- What the exercise asks:
Count lines, not occurrences: report how many lines in the records hold the string "green", and nothing else.

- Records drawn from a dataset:

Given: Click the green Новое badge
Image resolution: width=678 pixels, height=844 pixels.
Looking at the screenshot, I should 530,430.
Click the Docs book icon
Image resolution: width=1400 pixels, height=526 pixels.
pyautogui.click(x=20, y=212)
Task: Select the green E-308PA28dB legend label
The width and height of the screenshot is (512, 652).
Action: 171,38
---
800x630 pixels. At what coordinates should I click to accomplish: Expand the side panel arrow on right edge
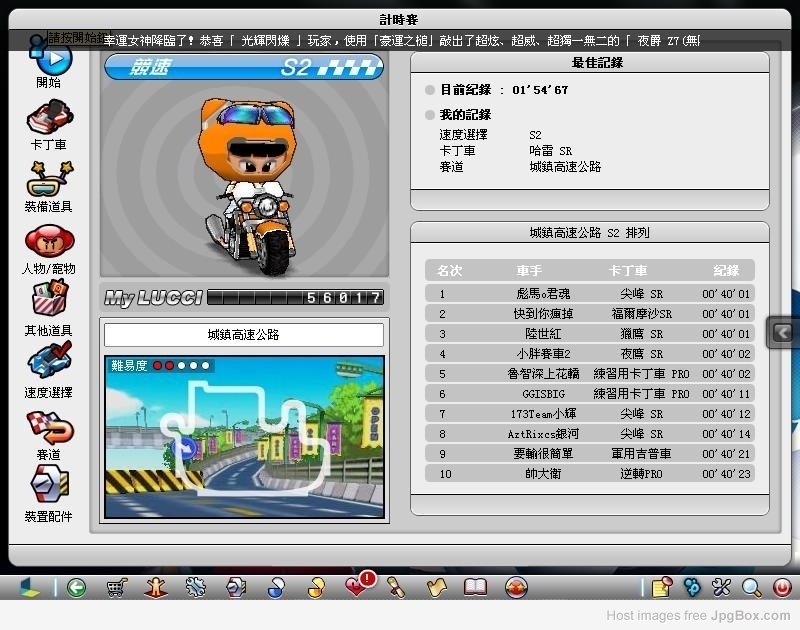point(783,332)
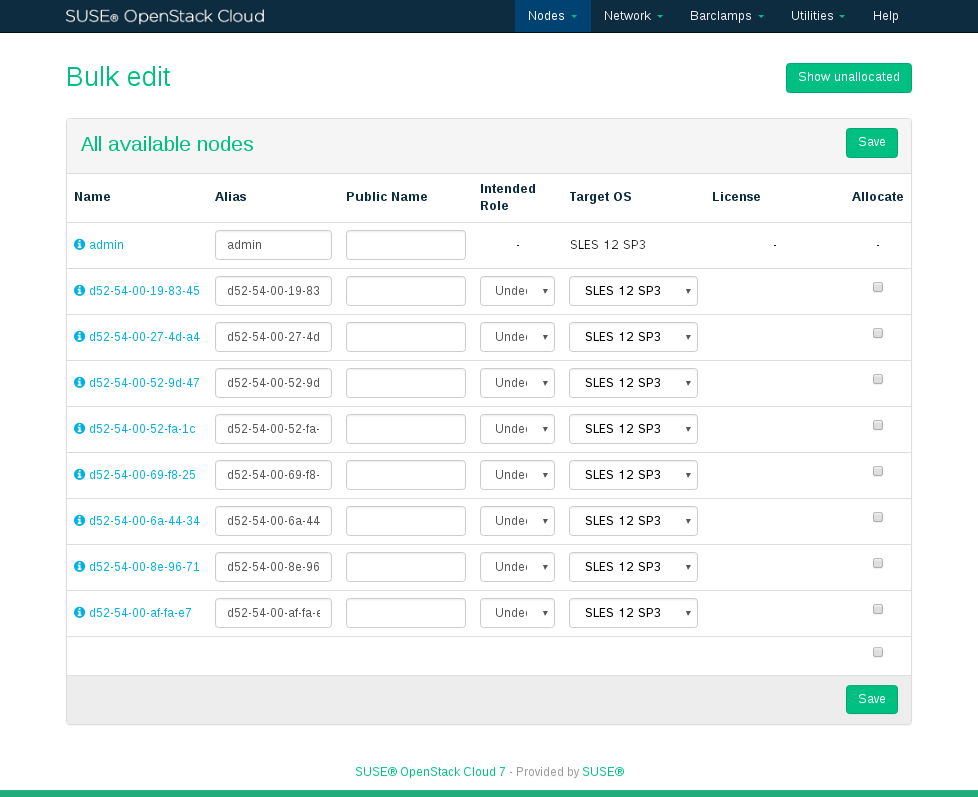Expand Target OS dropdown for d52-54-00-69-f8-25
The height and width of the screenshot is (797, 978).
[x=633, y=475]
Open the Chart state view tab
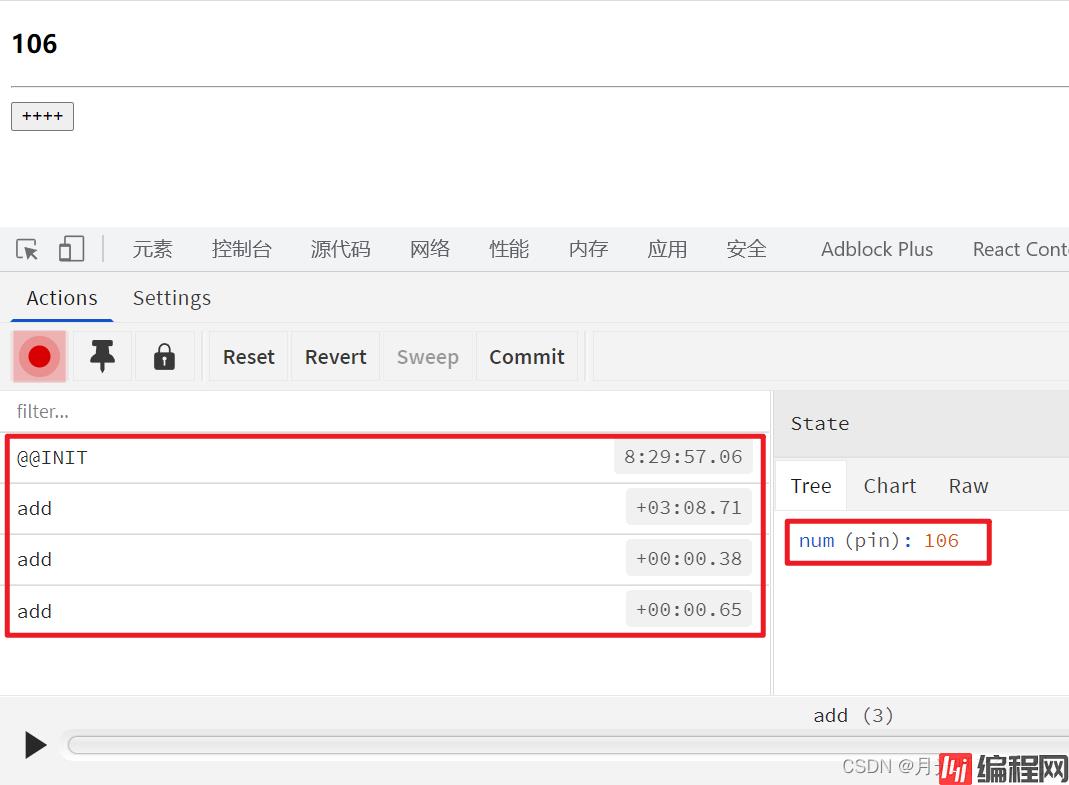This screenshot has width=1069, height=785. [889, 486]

- Solved exercise:
2